# Non-resident Ph.D Suggestions



## Bennett

I would like to work on a Ph.D at a Reformed school, but I am not able to move off to school. Any suggestions of a non-resident program. I have considered Highlands and WEST and am leaning toward Highlands. Are there other good options out there of which I am unaware?


----------



## DMcFadden

What is your goal? Most non-resident programs will be GREAT for your education and growth, inexpensive, and will fit in with your current work schedule without leaving home. However, they will rarely translate into anything that will allow you to teach in a seminary. If you are interested in rounding out your education with Reformed studies, it could be GREAT. If, however, you are looking at some professional teaching down the road, it will probably not get you where you want to go.


----------



## Kevin

Dennis, is that a picture of you baptising a baby?


----------



## Backwoods Presbyterian




----------



## O'GodHowGreatThouArt

Jackson, Georgia......

You're not 5 minutes from a family friend up there, and it's about as rural as you can get in NE Georgia.

Unfortunately, there are not many options that I am personally aware of regarding doctorate level studies in Northern Georgia (spent months researching in-state before even looking into out of state options).

As Dennis says, it also depends on what your goals are. If you wish to teach in a seminary, non-resident programs probably will not get you in such a position.


----------



## Bennett

DMcFadden said:


> What is your goal? Most non-resident programs will be GREAT for your education and growth, inexpensive, and will fit in with your current work schedule without leaving home. However, they will rarely translate into anything that will allow you to teach in a seminary. If you are interested in rounding out your education with Reformed studies, it could be GREAT. If, however, you are looking at some professional teaching down the road, it will probably not get you where you want to go.

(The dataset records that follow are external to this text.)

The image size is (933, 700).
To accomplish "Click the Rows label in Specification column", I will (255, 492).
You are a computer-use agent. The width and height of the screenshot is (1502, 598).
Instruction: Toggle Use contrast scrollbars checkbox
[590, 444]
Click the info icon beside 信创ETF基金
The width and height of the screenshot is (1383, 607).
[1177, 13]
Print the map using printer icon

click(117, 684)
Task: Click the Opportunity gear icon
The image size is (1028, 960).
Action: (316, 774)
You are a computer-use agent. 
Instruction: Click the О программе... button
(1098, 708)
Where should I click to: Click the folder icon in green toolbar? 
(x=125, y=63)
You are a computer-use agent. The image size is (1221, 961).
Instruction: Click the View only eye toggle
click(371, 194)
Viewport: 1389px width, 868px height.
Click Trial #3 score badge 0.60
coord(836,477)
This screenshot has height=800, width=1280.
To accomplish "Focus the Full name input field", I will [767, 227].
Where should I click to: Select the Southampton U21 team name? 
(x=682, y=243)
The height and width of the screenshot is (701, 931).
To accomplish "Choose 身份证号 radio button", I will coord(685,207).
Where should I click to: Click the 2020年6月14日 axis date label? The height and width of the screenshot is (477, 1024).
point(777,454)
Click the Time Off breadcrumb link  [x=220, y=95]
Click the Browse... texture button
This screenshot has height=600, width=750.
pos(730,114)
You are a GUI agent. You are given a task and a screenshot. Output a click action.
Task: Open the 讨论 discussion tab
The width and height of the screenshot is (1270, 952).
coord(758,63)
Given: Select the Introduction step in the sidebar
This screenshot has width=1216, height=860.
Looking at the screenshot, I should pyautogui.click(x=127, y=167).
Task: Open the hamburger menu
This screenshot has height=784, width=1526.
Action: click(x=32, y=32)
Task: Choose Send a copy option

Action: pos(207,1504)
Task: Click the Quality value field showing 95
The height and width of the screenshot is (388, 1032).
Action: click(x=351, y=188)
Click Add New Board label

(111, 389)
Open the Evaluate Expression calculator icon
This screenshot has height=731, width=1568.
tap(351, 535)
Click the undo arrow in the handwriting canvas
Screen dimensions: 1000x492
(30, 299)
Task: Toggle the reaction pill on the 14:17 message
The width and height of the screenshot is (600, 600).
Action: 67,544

My first desire is to pastor, but I would like to be in a position where I am able to train men in the future, perhaps in a seminary setting. Maybe I completely misunderstood in regards to residency. PhDs in Europe are exclusively research degrees so apart from a library for research there is no advantage to being "on-campus." I know there have are men who have graduated from Highlands like Derek Thomas and Mike McKelvey who have taught at RTS Jackson. I imagine there may be more of whom I am unaware. I would think a PhD from Aberdeen or Wales would be well regarded.

---------- Post added at 08:18 AM ---------- Previous post was at 08:15 AM ----------




O'GodHowGreatThouArt said:


> Jackson, Georgia......
> 
> You're not 5 minutes from a family friend up there, and it's about as rural as you can get in NE Georgia.


 
Jackson, Ga is about midway between Macon and Atlanta on 75. Where are you at in Georgia and what church have you are you a part of?


----------



## Guido's Brother

Reformation International Theological Seminary.


----------



## Covenant Joel

SBTS now offers a PhD in a modular format, where you can do most of your studies at home, but come in for short courses a couple times a year. See here.

There are the options you've mentioned in the UK for distance studies, however, my understanding is they prefer not to let it be done by distance, though they will in some circumstances. There is one school in the UK that does focus on doctoral studies by distance (Greenwich School of Theology), however the degree actually comes form North-West University in South Africa.

There are a number of other schools in South Africa that do distance (UNISA, Stellenbosch [Vern Poythress got his theological degree from here, though after his doctorate in Math at Harvard], Zululand, some others). I've heard that it can be a great experience, is really cheap, but that many North American universities don't respect them.


----------



## Tim

Are their any conservative people at Stellenbosch any more?


----------



## ADKing

Whitefield Theological Seminary offers several PhD programs with no residency requirements. Whitefield Theological Seminary - Home


----------



## DMcFadden

Kevin said:


> Dennis, is that a picture of you baptising a baby?


 
Very funny. 

I just hold 'em, not wet 'em. That little girl holds such power, however, that I'm still hoping that my wife will be able to let her go and come home to me tonight from Fort Wayne.


----------



## DMcFadden

I was not trying to discourage you, Chad. I love distance education and am doing a program at Whitefield now. However, at my age, it is for enrichment (McFadden's crazy love of school) rather than preparation for teaching. If you follow some of the comments that Dr. Clark has made on the PB and elsewhere over the years, you will catch a feel for the disdain that many/most traditionally educated folks have for distance/non-residential programs.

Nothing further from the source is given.